Arbeitsminister Heil, der ins Studio zu Markus Lanz zugeschaltet war, versuchte mit ein wenig Empathie auf Mälzers schockierte Reaktion einzugehen: "Ich bin kein kalter Hund, Herr Mälzer, und wollte Ihnen damit nicht zu nahe treten", sagte er. Und, dass er die Ungeduld verstehe, schließlich gehe es um viele Existenzen, nur leider sei er als Arbeitsminister für die Situation der gesamten Gesellschaft verantwortlich.
Auch von Lauterbach keine guten Nachrichten
Auch der ebenfalls anwesende SPD-Gesundheitspolitiker Karl Lauterbach kann den Gastronomen nur wenig Mut machen: Ein Restaurant mit 80 Prozent besetzten Tischen halte er für absolut unmöglich, sagte Heils Parteikollege. So ernüchternd diese Aussagen auch sein mögen, immerhin sind sie deutlich. Mälzer: "Lieber ein Verbot oder eine Ansage, zu der ich mich positionieren und einen Plan entwickeln kann", sagte. Er sei es mittlerweile leid, ständig neue Konzepte zu entwickeln, ohne zu wissen, wie es weitergehe.
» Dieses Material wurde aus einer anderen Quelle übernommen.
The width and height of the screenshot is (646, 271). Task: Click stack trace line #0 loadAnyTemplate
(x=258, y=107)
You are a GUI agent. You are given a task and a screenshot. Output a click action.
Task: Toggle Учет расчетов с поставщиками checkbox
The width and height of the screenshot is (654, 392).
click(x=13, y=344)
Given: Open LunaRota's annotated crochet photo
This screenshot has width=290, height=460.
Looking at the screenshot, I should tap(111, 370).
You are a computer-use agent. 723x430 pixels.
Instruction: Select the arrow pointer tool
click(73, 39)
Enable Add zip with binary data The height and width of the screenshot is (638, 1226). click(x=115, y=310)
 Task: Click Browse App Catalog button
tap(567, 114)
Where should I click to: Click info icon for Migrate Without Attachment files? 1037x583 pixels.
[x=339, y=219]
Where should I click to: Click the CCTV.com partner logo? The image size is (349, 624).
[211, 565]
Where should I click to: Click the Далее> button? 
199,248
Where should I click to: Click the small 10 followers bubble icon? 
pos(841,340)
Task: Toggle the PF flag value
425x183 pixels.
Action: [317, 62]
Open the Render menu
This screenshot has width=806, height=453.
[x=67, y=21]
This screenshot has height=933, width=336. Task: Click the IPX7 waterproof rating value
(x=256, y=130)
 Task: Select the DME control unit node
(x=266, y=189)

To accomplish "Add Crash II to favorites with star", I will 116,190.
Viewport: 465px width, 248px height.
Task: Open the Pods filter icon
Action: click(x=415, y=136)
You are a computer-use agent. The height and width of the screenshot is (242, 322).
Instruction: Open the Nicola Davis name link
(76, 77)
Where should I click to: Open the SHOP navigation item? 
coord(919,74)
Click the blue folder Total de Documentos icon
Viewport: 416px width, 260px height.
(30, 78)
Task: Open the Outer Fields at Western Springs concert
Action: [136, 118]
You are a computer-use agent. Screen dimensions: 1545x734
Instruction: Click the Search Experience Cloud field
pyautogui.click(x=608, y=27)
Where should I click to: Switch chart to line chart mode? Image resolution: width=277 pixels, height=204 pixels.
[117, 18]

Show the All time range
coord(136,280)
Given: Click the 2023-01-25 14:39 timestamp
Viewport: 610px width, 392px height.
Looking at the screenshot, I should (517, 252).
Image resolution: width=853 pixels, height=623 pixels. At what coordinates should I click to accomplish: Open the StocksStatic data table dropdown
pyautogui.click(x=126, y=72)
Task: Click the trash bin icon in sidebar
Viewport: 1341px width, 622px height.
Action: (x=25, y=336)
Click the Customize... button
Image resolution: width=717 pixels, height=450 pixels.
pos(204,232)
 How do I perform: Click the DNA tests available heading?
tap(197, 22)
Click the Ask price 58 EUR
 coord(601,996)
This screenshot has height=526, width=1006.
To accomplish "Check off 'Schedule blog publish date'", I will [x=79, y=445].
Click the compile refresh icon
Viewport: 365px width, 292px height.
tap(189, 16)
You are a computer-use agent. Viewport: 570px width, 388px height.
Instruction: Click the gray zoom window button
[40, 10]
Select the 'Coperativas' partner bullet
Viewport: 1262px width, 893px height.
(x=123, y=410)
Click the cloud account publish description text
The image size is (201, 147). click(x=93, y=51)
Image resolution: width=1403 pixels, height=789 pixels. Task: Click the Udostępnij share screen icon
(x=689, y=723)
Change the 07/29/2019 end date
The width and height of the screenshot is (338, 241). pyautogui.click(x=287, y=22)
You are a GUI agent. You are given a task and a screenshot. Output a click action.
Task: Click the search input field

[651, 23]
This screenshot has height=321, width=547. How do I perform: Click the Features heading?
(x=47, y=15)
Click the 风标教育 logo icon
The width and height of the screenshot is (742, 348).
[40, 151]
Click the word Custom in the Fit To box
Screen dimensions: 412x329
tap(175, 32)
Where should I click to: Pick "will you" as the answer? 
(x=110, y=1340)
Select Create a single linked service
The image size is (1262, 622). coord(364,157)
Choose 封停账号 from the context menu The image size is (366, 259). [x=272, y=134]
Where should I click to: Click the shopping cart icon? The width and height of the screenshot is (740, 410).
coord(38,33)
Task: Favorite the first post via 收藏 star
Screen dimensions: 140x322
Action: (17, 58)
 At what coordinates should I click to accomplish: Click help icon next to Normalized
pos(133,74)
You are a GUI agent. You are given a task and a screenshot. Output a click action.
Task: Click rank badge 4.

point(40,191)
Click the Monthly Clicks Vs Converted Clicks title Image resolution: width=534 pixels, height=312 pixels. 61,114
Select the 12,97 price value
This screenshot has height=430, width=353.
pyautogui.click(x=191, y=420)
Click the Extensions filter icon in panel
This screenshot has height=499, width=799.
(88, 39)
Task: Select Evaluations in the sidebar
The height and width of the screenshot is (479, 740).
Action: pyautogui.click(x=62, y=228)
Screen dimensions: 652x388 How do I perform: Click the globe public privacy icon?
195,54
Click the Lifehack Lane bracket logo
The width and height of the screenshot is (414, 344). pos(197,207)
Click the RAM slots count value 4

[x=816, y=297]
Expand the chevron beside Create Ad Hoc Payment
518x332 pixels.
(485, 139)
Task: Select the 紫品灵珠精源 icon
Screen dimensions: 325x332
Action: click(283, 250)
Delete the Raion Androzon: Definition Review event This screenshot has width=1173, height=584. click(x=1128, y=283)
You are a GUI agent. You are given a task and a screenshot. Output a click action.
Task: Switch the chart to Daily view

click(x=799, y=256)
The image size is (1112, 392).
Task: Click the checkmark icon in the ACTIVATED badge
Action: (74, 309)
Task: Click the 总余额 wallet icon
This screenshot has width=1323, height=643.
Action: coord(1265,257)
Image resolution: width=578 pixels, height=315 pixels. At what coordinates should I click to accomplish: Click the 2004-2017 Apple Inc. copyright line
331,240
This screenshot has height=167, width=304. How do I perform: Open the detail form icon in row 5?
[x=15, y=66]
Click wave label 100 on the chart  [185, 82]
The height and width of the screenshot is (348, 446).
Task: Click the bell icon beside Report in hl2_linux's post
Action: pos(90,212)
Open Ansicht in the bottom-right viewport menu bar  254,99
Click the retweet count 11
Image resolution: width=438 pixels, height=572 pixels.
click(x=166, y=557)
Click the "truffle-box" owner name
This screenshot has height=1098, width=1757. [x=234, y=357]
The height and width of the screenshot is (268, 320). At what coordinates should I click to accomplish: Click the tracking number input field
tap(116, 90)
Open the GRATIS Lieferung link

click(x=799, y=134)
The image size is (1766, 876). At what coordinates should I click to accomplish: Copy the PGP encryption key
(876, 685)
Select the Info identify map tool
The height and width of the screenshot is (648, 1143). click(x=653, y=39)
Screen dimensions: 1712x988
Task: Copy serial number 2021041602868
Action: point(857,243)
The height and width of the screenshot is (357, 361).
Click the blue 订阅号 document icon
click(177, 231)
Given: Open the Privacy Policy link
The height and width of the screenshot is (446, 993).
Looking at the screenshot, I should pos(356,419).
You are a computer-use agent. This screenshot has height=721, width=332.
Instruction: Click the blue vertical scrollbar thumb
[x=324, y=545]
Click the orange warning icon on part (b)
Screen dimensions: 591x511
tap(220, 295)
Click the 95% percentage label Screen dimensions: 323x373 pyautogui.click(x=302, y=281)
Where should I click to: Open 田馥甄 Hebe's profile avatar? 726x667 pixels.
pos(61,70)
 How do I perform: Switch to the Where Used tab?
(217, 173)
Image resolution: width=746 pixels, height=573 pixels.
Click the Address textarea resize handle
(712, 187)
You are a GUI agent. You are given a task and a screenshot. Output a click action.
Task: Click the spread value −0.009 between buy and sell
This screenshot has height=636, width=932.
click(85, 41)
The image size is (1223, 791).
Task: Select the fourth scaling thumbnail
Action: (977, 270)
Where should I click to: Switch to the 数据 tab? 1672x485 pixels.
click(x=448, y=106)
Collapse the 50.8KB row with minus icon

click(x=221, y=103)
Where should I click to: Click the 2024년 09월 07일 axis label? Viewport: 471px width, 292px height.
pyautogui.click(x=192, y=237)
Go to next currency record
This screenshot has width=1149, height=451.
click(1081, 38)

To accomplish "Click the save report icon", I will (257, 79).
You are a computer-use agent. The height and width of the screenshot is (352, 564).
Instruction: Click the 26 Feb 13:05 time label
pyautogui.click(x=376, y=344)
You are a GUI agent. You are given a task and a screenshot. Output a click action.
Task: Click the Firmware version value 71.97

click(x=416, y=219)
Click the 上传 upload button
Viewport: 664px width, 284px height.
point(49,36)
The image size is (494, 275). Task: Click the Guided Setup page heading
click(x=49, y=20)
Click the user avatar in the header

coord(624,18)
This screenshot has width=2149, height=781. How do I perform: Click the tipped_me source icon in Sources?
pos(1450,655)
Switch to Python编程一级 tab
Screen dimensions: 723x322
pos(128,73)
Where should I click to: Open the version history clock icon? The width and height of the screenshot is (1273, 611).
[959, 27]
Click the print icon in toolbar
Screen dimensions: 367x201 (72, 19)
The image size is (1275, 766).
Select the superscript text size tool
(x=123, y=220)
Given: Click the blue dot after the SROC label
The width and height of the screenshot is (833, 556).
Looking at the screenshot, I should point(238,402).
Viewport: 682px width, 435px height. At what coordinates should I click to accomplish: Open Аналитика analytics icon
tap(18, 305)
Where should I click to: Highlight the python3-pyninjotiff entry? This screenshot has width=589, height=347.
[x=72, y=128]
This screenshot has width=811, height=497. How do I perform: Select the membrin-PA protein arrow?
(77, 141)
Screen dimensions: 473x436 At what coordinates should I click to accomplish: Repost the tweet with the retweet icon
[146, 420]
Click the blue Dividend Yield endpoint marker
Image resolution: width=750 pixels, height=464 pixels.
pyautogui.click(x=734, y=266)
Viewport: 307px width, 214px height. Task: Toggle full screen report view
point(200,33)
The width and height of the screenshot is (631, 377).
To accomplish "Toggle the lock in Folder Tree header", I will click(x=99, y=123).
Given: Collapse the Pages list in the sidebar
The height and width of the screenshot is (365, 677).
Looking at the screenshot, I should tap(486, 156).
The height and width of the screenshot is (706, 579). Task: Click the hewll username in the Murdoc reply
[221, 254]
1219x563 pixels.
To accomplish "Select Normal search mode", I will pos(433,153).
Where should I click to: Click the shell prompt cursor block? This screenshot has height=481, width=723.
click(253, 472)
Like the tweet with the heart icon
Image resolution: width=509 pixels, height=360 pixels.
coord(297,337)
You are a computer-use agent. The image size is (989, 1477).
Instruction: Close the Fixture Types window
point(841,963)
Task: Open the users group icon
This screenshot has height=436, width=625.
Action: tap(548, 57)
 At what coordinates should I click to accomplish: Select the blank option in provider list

"Wenn ich höre, dass wir hier über ein bis eineinhalb Jahre sprechen, frage ich mich, warum soll ich mich jetzt durchbeißen?", so Mälzer. Von seinen eigenen Restaurants könne er die "Bullerei" in der Hamburger Sternschanze wohl durchkriegen, bei den anderen Läden müsse er überlegen, sie nicht besser zuzumachen. Unterkriegen lassen aber will sich der bekannte Küchenchef nicht und feilte schnell mit Hubertus Heil an Lösungen: "Ihr zahlt gesichert ein Jahr lang Kurzarbeitergeld, auch wenn das Personal arbeitet, dadurch können wir die nötigen 40 Prozent aufstocken."
EIn Drittel überlebt die Coronakrise nicht
Der Gastro-Branchenverband Dehoga befürchtet, dass von den rund 220.000 Hotel- und Gastronomiebetrieben etwa 70.000, also ein Drittel aufgrund der Coronakrise Pleite gehen könnten. Laut Bundesarbeitsministerium sind 98 Prozent der Angestellten in Kurzarbeit. Die Sorgen von Tim Mälzer und seinen Kollegen sind also mehr als berechtigt.